JT immediately goes still and I give him a hard shove toward the exit as I release my hold on him. He goes stumbling for a moment, then catches his footing. He looks around at everyone staring and holds his hands up, "Nothing to worry about, folks. Just a friendly tug-of-war over a Sugar Baby."
He gives a smarmy grin, and the closest people who heard that laugh nervously. I don't laugh and give him a rough push to his shoulder, sending him stumbling again. That gets JT moving and we walk quickly out of the ballroom. JT doesn't look at me but walks directly to the men's bathroom. I follow him in and he turns to face me. I can tell by the quiet of the room that it's empty except for us and I lunge at him. Now grabbing fistfuls of shirt, jacket, and tie, I push him back across the tiled floor several steps until his back slams into the wall and he grunts from the pain.
"Jesus fucking Christ, Beck," he says, and I pull him away and slam him back again.
"You sick fuck," I snarl at him. "You just fucking tried to roofie that girl.
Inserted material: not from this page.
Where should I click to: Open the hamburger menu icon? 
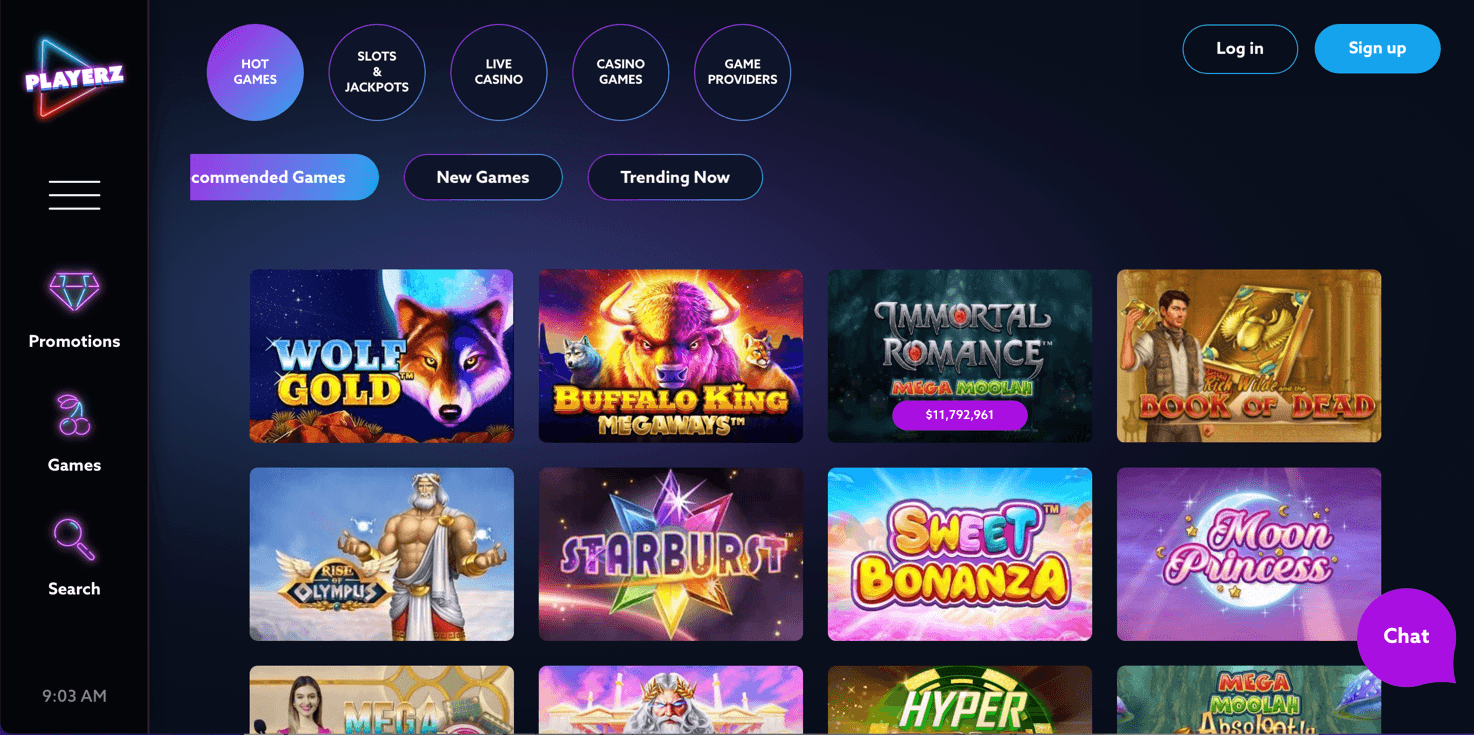(x=74, y=195)
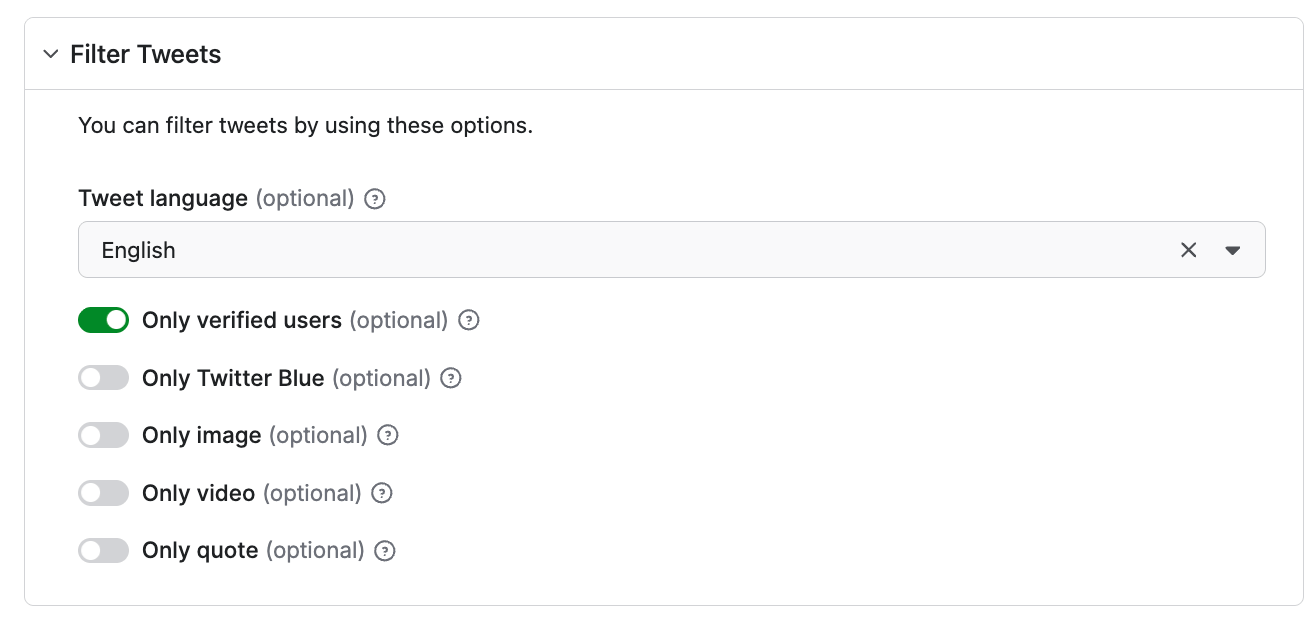
Task: Open the Tweet language help tooltip
Action: click(x=373, y=199)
What in the ever-loving fuck is wrong with you?"
I am so furious right now I almost feel like I could kill JT. I see the glaze in his eyes from drugs and alcohol, imagine what he would have done to that girl tonight, and I see my entire empire starting to crumble down around me. I see nothing of the man I thought I knew within his fogged gaze. A man that I thought was just like me, but I'm starting to realize was nothing more than a foolish pipe dream.
"Relax, bro," he says calmly. "It was just to loosen her up."
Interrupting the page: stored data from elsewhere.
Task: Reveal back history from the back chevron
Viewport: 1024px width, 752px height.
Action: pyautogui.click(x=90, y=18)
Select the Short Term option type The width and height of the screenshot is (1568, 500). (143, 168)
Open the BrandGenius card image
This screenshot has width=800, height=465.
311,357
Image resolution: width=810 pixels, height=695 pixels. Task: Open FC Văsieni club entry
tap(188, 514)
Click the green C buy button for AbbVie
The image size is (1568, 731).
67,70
"You goddamn idiot motherfucker," I yell at him, and drop my hands away. I raise one up, point to him, and see it's shaking. "You are going to bring us down, JT, and I'm tired of this shit. I want you out of this company. I want you gone and you can go do whatever sick, perverted shit goes on in that head of yours away from me, but I'm not about to let you pull me down with you."
"You can't force--"
I cut him off by grabbing him again, pulling him away from the wall, and slamming him back into it. His eyes go wide with fear. "Just shut the fuck up. Now I want you to walk your ass out of this hotel and get in a cab and go home. If I see you go back in that ballroom, I'm calling the cops and it's over for both of us."
It's not an empty threat this time. I'm now prepared to do whatever I need to do, ideally to get JT out of The Sugar Bowl, but at the least do what it takes to protect that woman tonight.
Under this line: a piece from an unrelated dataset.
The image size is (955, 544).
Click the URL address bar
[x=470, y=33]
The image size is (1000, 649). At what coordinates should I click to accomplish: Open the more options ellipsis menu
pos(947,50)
"Fine," he rasps out, and my hands drop. "Fine, I'll go."
"You be at the office tomorrow at eight a.m. and be ready to iron this out," I tell him as I run my hands through my hair in frustration. "This shit is done, JT. I'm not kidding."
"Fine, okay...whatever," he says, holding up his hands in surrender. "I'll get it under control. I promise."
I point toward the door. "Go home, JT. Now."
He grabs onto his jacket at the lapel, pulls on the material to straighten it out. He then straightens his tie and nods. He turns toward the door and starts to walk out.
I remind him. "Tomorrow...eight a.m., JT. We're settling this."
"I'll be there," he mutters, and then he's gone.
I take a few moments, collect my thoughts, and take a few deep breaths, but I'm still shaking with anger and frustration as I head back into the ballroom. Sela sits at the bar, her eyes locked on me with worry the minute I walk back in.
When I reach her, her hand comes to my chest and she asks, "Is everything okay?"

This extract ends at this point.